Christoph Blocher aura 71 ans aux prochaines élections. Il est trop vieux pour jouer sur le moyen terme. Quand un personnage charismatique trébuche, son aura s’étiole.

A force de le chercher par des provocations cumulant arrogance et insolence avec l’indécence d’un égocentrisme surdimensionné, Christoph Blocher s’est pris sa claque.

Va-t-il en tirer la leçon? Ce n’est pas son genre. Trop convaincu d’avoir raison contre tous, il va bander son énergie pour développer son pouvoir de nuisance à la tête de son bataillon de blochériens à la triste figure.

Mais quelle importance? On n’évitera pas les escarmouches, les initiatives racistes ou xénophobes, les recours à la grandiloquence patriotique, les appels au peuple: le fait est que politiquement, il est battu sur toute la largeur.

Un homme comme lui ne peut se permettre de reculer. De plus, il est trop vieux pour jouer sur le moyen terme. Aux prochaines élections, il aura septante et un ans. Quand un personnage charismatique trébuche, son aura s’étiole, seules restent dans la lumière ses faiblesses, ses travers, ses défauts. Et la curée ne tarde pas.

D’entendre un homme aussi pondéré que le conseiller national démocrate-chrétien Maurice Chevrier déclarer à la télévision qu’il était soulagé de voir partir un homme «qui sème la chienlit» en dit long sur le fossé qui s’est peu à peu creusé entre le Chef autoproclamé du peuple et les vrais représentants du peuple.

La plupart des politiciens qui se sont succédé devant les caméras avaient d’ailleurs la mine réjouie d’hommes dont la parole est soudain libérée. Comme si, d’être soulagés du poids de Blocher leur donnait une vitalité nouvelle.
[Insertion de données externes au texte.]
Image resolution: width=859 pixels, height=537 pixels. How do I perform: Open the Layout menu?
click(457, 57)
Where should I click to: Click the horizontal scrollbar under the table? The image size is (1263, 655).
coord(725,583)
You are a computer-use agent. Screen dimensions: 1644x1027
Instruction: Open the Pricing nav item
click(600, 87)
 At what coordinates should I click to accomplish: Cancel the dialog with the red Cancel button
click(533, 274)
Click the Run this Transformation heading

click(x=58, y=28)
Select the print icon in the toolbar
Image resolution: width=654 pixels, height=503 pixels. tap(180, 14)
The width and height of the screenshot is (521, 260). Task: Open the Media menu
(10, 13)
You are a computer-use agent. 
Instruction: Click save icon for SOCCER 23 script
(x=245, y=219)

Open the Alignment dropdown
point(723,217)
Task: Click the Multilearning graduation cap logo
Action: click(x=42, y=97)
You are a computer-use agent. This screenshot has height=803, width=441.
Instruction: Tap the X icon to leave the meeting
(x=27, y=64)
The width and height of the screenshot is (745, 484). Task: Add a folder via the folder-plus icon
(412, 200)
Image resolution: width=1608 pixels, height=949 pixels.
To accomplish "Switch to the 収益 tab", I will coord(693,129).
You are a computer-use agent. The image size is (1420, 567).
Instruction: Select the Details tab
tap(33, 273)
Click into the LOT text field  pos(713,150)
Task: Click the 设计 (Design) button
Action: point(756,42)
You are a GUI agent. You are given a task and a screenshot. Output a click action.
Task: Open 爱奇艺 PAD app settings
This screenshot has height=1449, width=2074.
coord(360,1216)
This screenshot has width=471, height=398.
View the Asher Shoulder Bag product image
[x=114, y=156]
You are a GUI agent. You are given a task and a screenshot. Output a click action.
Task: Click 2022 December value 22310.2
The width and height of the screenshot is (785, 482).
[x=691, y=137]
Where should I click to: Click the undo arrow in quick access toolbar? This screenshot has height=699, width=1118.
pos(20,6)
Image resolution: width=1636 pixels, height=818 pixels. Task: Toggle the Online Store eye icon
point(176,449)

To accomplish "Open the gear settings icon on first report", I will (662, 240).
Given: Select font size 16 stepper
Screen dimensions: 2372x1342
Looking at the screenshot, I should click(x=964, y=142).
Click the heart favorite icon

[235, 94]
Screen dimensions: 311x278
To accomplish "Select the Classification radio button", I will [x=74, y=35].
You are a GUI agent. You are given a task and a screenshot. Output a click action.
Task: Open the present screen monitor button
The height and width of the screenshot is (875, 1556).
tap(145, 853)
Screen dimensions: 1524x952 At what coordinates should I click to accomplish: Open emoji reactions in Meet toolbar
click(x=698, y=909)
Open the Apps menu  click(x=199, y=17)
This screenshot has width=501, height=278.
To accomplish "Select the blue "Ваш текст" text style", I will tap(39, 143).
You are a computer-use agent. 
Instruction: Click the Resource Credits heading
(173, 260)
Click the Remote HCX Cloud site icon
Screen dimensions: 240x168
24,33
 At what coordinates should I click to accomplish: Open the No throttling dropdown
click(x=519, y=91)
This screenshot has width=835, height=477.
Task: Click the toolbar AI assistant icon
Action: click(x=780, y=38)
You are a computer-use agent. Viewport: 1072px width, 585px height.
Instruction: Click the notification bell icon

Comment en est-on arrivé là? Je pense que fort de ses succès passés, Christoph Blocher a peu à peu, dans les ors du Palais fédéral, perdu le sens des réalités du terrain politique, là où comme simple dirigeant de l’UDC il était redoutable.

Mettons, pour faire simple et vulgaire, qu’à force de faire passer n’importe quelle stupidité, de multiplier les mensonges et les provocations, il s’est dit que si les gens avalaient n’importe quelle connerie, il était possible de les prendre pour des cons.

D’où ces affiches honteuses sur les moutons noirs qui mirent à mal l’image du pays à l’étranger. D’où cette campagne estivale sur le complot plusieurs semaines avant que n’éclate l’affaire Roschacher où chacun put constater que le comploteur n’était autre que Blocher lui-même.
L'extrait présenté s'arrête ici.